2016 Poster Sessions : Auditing IoT Communications with TLS-RaR

Student Name : Judson Wilson
Advisor : Philip Levis
Research Areas: Information Systems
Coauthors:
Henry Corrigan-Gibbs, Riad S. Wahby, Dan Boneh, Philip Levis, Keith Winstein

Abstract:
Today's homes increasingly host a menagerie of networked products: televisions, teddy bears, thermostats, baby monitors, picture frames, refrigerators, etc. In allowing these devices to communicate with cloud servers over TLS-encrypted connections, device owners must trust that their devices act honestly and respect their privacy. This is because unlike prior Internet endpoints, such as Web browsers and smartphones, Internet-of-Things devices rarely allow owners to modify the set of TLS certificates that the device trusts. Permitting such modification could allow owners to falsify billing data, attack the cloud service, or expose their device to compromise.

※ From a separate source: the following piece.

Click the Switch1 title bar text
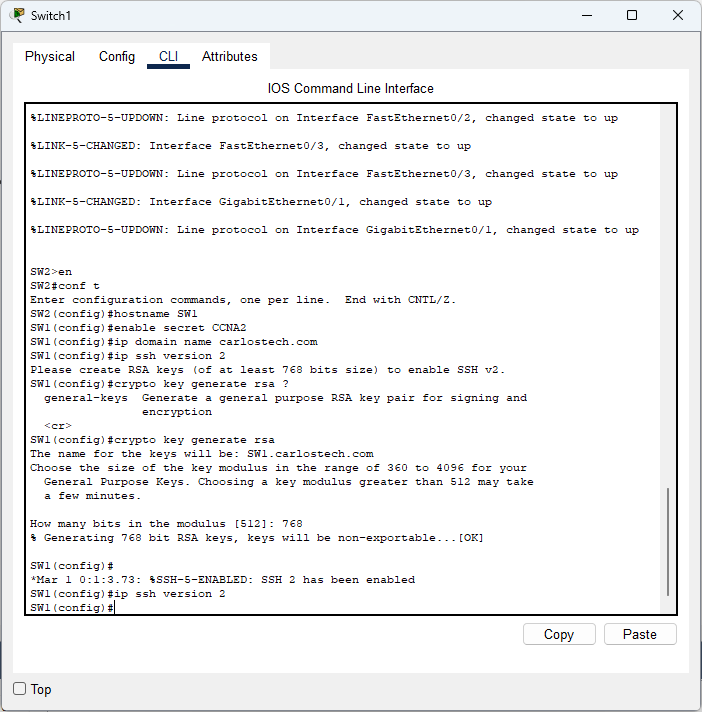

We introduce a family of protocols, called TLS Rotate and Release (TLS-RaR), that allow trusted devices, called “auditors,” to decrypt but not modify TLS traffic. Unlike prior work, TLS-RaR requires no changes to TLS's wire format, is compatible with the TLS 1.3 draft, and already works with some TLS servers in the wild today. TLS-RaR will allow owners, consumer watchdogs, and independent researchers to audit what data their devices send without compromising the devices' integrity.


Bio:
Judson Wilson received his B.S. in Mechanical Engineering from U.C. Berkeley in 2007. Afterwards he spent 5 years designing embedded electric power quality monitors at Power Standards Lab in Alameda, CA. He then began studies at Stanford University in 2012, earning an M.S. in Electrical Engineering, and spending summers at Apple, NVIDIA, and Bosch Research. He is currently researching systems software and networking in pursuit of a Ph.D. under the guidance of his advisor Philip Levis.